El alcalde del crimen (83 page)

—¡Qué horror...! Es posible, caballero...

Twiss abandonó el almacén cuando el sol declinaba. El astro no se podía ver, pero las nubes de poniente adquirieron tonos violáceos y magenta que anunciaban su ocaso. Cruzó la plaza de la Contratación y entró en el Alcázar. Le agobiaba la enésima frustración, pero también el enrarecido ambiente de angustia y miedo que se podía sentir en cada mirada y en cada gesto. En el patio del León se tropezó con doña Mariana, no menos maltrecha que él.

—No ha debido dejarle solo, señor Twiss —dijo ella una vez que fue puesta al corriente de lo sucedido en las últimas horas—. Estoy muy preocupada por don Gaspar. Se halla como fuera de sí, y no atiende a razones, y menos si provienen de mí. Cuando esta tarde le liberó Bruna, no me quiso hablar y evitó mi presencia.

—Marquesa... —Twiss contestó lo único que podía decir para su consuelo—. Jovellanos supondrá que ha intercedido por él, y ya sabe lo orgulloso que es.

—No, señor Twiss. Me ama, me comprende como yo a él. Pero lo que le ocurre es algo extraño a nuestra relación. —Se calló y se llevó una mano a la boca, como si una idea repentina reclamase de ella una exclamación— ¡Oh, Dios mío...! ¿No será...? ¿No será que Gaspar también está poseído por el magnetismo del
interfector...?

—No diga barbaridades. Yo..., yo lo habría notado... —replicó Twiss sin mucho convencimiento.

Y como Mariana se diera cuenta de ello, se dejó arrastrar por la zozobra, y, antes de que ninguno pudiese remediarlo, ella estaba llorando sobre su pecho.

—Debe salvarle, señor Twiss. Hágalo por él... Hágalo por mí...

—Señora, por favor... —Twiss hizo un movimiento para separarse de ella—. Solo faltaría que alguien nos viese así.

Mariana atendió a esas palabras bastante aturdida. Miró a través de las lágrimas a las penumbras de ambos lados del patio, se acomodó mejor el chal que llevaba puesto y salió corriendo sin siquiera despedirse hacia el patio de la Montería. Twiss observó cómo se alejaba hacia el lienzo de los arcos que separaba ambos patios, cómo iba dejando un reguero de llanto. Pensó que en cierto modo todos estaban poseídos, fuera de sí, unos más que otros, y él no era una excepción.

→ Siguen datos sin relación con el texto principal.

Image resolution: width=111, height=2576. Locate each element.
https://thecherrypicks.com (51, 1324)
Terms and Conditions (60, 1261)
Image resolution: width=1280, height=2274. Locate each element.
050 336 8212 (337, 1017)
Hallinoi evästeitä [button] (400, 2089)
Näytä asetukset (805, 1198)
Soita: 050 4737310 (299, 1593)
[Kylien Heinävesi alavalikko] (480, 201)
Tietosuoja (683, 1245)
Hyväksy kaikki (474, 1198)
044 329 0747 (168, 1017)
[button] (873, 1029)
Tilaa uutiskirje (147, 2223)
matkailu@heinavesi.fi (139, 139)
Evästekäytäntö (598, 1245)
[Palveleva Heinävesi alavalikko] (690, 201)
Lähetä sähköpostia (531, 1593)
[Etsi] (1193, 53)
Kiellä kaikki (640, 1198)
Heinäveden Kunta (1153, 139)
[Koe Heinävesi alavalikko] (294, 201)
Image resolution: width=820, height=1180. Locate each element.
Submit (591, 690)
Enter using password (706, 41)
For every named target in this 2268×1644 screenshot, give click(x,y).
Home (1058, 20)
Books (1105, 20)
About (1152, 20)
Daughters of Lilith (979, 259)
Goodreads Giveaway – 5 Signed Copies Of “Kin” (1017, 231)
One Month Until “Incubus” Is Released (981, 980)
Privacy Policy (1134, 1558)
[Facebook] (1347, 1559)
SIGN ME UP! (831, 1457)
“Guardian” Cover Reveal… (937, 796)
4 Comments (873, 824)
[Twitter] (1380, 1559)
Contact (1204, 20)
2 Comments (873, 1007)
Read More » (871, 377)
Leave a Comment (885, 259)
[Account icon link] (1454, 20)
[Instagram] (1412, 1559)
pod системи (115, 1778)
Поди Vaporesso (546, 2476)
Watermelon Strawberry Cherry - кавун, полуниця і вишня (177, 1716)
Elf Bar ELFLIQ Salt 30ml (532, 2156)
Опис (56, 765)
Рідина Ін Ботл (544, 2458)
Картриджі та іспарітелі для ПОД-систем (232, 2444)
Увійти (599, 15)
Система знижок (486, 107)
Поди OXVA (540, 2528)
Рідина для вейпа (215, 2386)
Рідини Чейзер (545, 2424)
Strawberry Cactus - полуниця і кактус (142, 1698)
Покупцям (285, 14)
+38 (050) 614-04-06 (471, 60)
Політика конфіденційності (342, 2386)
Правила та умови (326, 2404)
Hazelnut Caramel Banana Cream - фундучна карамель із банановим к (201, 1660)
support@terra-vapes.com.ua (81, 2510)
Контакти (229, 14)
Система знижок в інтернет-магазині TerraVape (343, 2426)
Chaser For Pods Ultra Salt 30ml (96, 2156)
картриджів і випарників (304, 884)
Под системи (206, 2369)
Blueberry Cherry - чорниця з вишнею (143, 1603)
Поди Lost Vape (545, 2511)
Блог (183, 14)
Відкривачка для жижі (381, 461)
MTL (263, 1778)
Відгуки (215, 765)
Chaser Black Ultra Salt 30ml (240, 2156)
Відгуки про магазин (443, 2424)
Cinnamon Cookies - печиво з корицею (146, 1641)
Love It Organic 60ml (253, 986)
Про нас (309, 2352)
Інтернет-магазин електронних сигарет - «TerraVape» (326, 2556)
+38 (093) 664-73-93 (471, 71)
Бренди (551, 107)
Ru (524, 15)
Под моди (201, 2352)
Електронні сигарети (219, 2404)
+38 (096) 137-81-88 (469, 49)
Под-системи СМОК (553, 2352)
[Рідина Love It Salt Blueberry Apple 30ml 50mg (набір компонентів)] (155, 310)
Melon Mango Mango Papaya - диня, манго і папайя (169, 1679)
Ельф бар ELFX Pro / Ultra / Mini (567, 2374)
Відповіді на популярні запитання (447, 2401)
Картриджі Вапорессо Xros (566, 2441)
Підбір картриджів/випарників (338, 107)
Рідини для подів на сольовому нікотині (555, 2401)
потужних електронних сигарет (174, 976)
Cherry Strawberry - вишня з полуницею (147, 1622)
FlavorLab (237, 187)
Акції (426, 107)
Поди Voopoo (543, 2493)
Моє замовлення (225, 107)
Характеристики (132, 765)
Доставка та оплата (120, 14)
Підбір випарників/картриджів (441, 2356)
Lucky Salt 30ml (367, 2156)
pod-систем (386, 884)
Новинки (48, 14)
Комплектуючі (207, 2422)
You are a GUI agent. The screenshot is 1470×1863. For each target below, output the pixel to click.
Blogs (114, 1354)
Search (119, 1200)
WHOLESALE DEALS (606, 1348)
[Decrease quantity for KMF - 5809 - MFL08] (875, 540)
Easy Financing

El abrumador sentimiento que acababa de ver en Mariana le había puesto ante sus narices la evidencia de la cautividad de su propio corazón. Ciertamente que él también estaba poseído por unos ojos verdes rasgados y un cabello de azabache, y ahora que todo en Sevilla se había impregnado de orfandad y desquiciamiento, esa evidencia se hacía más apremiante. Debía hacer algo, meditó sin pausa en las horas siguientes. Debía ir en busca de Juana en persona, no ya para conjurar la amenaza del merodeador Silva, sino sobre todo para conjurar sus propios pesares.

Twiss no tuvo más remedio que hacer caso de los consejos sensatos de Hogg sobre que no podía ir de noche al convento de Santa Clara. Pero cuando por levante el lecho de las nubes tamizó en colores purpúreos y malvas las primeras luces del alba, ya estaban ambos, y junto a ellos Fermín, por las callejas en dirección norte. El muchacho no quería separarse de Hogg ni por un momento, fuese a donde fuese, de modo que se sentó a su lado en el pescante del coche. Las calles permanecían desiertas, desoladas de una vida que faltaba desde hacía casi veinticuatro horas.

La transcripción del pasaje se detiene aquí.